GIVEN INFORMATION
%%

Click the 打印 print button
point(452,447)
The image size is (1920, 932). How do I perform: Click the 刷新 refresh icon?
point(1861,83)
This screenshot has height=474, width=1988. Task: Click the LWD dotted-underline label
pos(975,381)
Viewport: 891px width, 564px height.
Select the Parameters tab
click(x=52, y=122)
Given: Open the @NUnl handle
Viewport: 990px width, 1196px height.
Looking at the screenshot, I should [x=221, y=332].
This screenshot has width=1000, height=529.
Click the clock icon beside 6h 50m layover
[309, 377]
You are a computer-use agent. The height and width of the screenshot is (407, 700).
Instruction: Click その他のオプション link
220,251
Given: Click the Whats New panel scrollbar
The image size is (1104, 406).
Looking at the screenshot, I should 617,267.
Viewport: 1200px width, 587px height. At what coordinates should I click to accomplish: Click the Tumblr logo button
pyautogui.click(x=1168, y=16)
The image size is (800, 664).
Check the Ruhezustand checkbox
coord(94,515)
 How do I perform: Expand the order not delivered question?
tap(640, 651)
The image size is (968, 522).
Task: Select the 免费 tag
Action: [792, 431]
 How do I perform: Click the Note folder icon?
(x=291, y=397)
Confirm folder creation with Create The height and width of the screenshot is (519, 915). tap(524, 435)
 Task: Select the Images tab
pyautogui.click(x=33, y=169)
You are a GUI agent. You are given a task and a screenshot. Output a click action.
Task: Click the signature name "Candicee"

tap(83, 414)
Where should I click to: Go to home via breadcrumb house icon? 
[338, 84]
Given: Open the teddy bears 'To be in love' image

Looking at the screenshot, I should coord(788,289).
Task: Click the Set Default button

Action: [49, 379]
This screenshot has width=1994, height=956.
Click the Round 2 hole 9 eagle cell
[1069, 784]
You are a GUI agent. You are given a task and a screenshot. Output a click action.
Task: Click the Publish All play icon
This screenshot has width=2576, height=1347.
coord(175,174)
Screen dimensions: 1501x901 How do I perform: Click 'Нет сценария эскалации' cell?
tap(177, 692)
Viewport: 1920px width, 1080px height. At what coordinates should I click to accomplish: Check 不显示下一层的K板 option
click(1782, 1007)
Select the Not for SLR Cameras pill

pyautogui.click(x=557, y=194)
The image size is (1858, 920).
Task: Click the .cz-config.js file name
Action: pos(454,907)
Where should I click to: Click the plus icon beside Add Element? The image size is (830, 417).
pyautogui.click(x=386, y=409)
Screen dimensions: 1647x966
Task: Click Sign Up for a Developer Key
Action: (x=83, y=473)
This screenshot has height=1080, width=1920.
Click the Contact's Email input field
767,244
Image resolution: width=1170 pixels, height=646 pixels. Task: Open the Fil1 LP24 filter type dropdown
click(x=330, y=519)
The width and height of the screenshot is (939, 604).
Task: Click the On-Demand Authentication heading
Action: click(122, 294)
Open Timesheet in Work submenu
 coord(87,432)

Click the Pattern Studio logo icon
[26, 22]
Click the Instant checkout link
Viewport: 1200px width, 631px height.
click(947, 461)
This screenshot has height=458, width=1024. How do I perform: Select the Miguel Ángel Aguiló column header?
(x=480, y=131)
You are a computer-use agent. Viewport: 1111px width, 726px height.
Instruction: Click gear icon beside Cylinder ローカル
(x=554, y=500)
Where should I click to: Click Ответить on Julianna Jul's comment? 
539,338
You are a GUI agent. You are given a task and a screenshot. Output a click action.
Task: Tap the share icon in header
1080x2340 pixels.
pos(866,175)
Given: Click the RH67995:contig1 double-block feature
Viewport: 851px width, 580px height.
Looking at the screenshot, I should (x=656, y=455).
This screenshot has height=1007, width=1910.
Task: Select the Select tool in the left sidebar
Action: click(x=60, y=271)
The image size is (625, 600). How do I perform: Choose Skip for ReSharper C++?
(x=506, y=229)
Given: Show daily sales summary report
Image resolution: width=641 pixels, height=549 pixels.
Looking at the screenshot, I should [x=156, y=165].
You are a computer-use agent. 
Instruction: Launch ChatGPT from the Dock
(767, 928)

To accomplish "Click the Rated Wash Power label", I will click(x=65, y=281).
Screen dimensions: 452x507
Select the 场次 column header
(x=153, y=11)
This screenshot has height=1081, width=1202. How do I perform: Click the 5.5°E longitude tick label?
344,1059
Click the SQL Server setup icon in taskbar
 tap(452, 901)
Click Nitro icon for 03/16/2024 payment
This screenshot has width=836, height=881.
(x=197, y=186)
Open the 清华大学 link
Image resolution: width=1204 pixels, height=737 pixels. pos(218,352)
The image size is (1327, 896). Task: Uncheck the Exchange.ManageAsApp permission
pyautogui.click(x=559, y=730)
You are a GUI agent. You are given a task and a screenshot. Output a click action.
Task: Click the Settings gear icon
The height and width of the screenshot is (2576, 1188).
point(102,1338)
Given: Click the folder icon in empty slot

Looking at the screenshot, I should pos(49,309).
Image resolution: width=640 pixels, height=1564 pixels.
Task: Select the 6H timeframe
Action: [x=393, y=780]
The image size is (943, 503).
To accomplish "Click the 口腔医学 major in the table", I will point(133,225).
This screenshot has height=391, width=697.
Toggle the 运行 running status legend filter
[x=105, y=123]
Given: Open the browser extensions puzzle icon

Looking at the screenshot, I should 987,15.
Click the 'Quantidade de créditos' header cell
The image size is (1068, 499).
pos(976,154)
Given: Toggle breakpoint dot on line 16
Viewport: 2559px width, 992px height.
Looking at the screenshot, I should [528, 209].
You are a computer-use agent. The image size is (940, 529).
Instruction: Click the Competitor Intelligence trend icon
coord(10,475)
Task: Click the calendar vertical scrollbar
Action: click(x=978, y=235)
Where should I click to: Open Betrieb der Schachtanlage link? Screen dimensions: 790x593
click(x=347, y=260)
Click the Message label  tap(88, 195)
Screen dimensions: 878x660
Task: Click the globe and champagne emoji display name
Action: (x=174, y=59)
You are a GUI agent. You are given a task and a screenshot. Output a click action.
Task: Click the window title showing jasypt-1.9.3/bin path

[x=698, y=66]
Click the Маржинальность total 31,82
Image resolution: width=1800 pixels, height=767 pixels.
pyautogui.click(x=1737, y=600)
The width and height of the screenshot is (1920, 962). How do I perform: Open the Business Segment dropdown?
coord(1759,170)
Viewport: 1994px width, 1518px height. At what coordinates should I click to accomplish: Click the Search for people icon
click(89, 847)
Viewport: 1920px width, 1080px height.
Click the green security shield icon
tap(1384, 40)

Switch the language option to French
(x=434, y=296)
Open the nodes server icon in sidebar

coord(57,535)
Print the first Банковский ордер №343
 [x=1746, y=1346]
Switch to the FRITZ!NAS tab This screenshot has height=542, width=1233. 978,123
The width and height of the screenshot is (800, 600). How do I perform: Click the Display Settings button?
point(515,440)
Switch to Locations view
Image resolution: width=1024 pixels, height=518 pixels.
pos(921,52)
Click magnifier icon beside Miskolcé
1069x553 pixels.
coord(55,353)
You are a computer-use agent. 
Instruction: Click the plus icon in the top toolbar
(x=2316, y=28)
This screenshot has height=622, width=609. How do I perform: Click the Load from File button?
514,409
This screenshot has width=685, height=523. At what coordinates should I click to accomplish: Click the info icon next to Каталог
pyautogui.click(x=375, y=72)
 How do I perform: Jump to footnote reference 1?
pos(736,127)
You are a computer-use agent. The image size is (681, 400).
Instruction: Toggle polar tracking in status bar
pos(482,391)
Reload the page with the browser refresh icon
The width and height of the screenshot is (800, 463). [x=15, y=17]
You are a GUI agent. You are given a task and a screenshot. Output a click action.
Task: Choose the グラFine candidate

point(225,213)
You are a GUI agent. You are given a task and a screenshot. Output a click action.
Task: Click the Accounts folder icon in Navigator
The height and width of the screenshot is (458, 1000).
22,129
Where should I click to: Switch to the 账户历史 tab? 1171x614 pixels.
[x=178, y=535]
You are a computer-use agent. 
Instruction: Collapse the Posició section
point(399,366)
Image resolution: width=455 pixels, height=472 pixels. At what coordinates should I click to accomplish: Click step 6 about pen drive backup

%%

TASK DETAILS
Could you render everything in the material above, from the line containing "Click magnifier icon beside Miskolcé" down to the line containing "The width and height of the screenshot is (800, 463).", both included, as a JSON list of strings with one string per line and blank lines omitted?

WRITTEN RESPONSE
[
  "Click magnifier icon beside Miskolcé",
  "1069x553 pixels.",
  "coord(55,353)",
  "You are a computer-use agent. ",
  "Instruction: Click the plus icon in the top toolbar",
  "(x=2316, y=28)",
  "This screenshot has height=622, width=609. How do I perform: Click the Load from File button?",
  "514,409",
  "This screenshot has width=685, height=523. At what coordinates should I click to accomplish: Click the info icon next to Каталог",
  "pyautogui.click(x=375, y=72)",
  " How do I perform: Jump to footnote reference 1?",
  "pos(736,127)",
  "You are a computer-use agent. The image size is (681, 400).",
  "Instruction: Toggle polar tracking in status bar",
  "pos(482,391)",
  "Reload the page with the browser refresh icon",
  "The width and height of the screenshot is (800, 463). [x=15, y=17]"
]